1. Field
Various examples described herein relate generally to methods and devices for regulating magnetic attraction between the magnet of a motor and the base of the motor, and in particular methods and devices for regulating magnetic attraction between the magnet and the base of a Fluid Dynamic Bearing (FDB) motor.
2. Description of Related Art
Rotary motors having small or very small profiles are often used to drive electronics equipment such as media drives (e.g., disk drives). Disk drives are capable of storing large amounts of digital data in a relatively small area. Disk drives store information on one or more recording media, which conventionally take the form of circular storage disks (e.g. media) having a plurality of concentric circular recording tracks. A typical disk drive has one or more disks for storing information. This information is written to and read from the disks using read/write heads mounted on actuator arms that are moved from track to track across the surfaces of the disks by an actuator mechanism.
Generally, the disks are mounted on a spindle that is turned by a spindle motor to pass the surfaces of the disks under the read/write heads. The spindle motor generally includes a shaft and a hub, to which one or more disks are attached, and a sleeve defining a bore for the shaft. Permanent magnets attached to the hub interact with a stator winding to rotate the hub and disk. In order to facilitate rotation, one or more bearings are usually disposed between the sleeve and the shaft.
Over the years, storage density has tended to increase, and the size of the storage system has tended to decrease. This trend has lead to greater precision and lower tolerance in the manufacturing and operating of magnetic storage disks. Accordingly, the interactions between adjacent components are of increasing importance.
One typical bearing assembly used in such storage systems includes a fluid dynamic bearing system. In a fluid dynamic bearing system, a lubricating fluid such as air or liquid provides a bearing surface between a fixed member of the housing and a rotating member of the disk hub. In addition to air, typical lubricants include gas, oil, or other fluids. Fluid dynamic bearings spread the bearing surface over a large surface area, as opposed to a ball bearing assembly, which comprises a series of point interfaces. This is desirable because the increased bearing surface reduces wobble or runout between the rotating and fixed members. Further, the use of fluid in the interface area imparts damping effects to the bearing, which helps reduce non-repeatable run-out.

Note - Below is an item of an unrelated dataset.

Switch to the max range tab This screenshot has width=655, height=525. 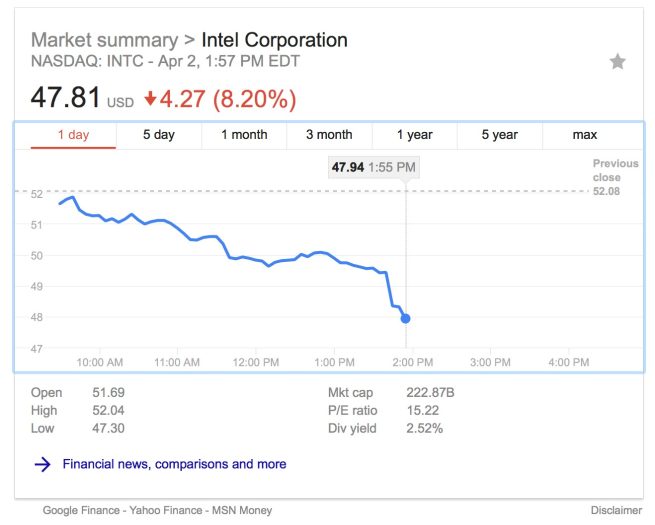tap(585, 135)
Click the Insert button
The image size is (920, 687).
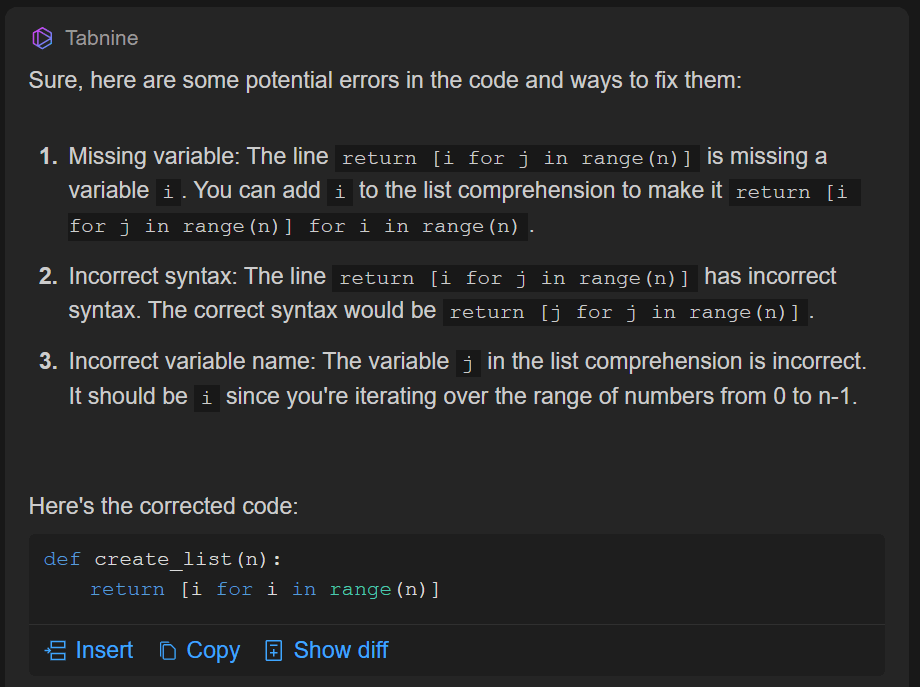click(x=88, y=650)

Many fluid dynamic bearing motors, such as those used in hard disc drives, are subject to very limited space considerations. Thus, the magnet and the base of the motor may be positioned in relatively close proximity. When the base enclosure is made of a magnetically attractive material (e.g., a material that is magnetically permeable), this close proximity can result in attractive forces that may disrupt the smooth operation of the motor. For example, the magnetic attraction between the magnet and the base may be variable (e.g., due to variations in the distance between the base and the magnet) or it may be too powerful of an attractive force. In many motors the attractive force between the magnet and the base may also be used to preload a fluid dynamic thrust bearing, or any other thrust bearing (e.g., hydraulic, hydrostatic, spherical, conical, etc.). Thus, the magnetic force may be used to help keep the rotating portion of the motor balanced and positioned by regulating the motor bearings between the rotating region and the fixed region of the motor. Maintaining this bearing gap without excessive variation may be critical to the power, stiffness and reliability of the motor.
Accordingly, there is a need for devices, methods and systems for regulating the magnetic attraction between the motor magnet and the base region of the motor.